### WHAT YOU ARE ASKED TO DO
Each line holding the word "dropdown" must appear in the answer, copied from the entries.

### DATA TO USE ###

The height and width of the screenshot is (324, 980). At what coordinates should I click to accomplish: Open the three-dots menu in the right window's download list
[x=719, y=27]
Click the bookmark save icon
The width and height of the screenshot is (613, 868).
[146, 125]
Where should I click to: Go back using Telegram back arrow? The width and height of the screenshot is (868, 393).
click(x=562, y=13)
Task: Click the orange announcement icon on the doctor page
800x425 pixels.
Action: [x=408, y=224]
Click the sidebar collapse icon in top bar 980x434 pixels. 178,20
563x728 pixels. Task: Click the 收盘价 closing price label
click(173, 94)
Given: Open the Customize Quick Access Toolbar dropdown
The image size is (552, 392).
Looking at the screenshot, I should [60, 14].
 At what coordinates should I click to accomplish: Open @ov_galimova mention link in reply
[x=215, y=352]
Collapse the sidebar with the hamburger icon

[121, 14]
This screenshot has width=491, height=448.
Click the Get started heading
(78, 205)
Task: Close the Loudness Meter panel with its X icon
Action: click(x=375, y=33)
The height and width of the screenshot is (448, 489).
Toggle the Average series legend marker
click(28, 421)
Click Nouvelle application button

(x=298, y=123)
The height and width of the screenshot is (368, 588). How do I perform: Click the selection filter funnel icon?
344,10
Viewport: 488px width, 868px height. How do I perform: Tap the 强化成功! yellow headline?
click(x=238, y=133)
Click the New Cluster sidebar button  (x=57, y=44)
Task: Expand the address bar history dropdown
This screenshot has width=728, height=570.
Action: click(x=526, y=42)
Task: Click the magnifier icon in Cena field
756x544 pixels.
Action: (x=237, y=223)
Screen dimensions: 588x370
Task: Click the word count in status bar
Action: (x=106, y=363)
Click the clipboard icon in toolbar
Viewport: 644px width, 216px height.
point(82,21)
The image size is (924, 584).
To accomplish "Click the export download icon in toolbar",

###

### SOLUTION
Given: Open the Customize Quick Access Toolbar dropdown
Task: Expand the address bar history dropdown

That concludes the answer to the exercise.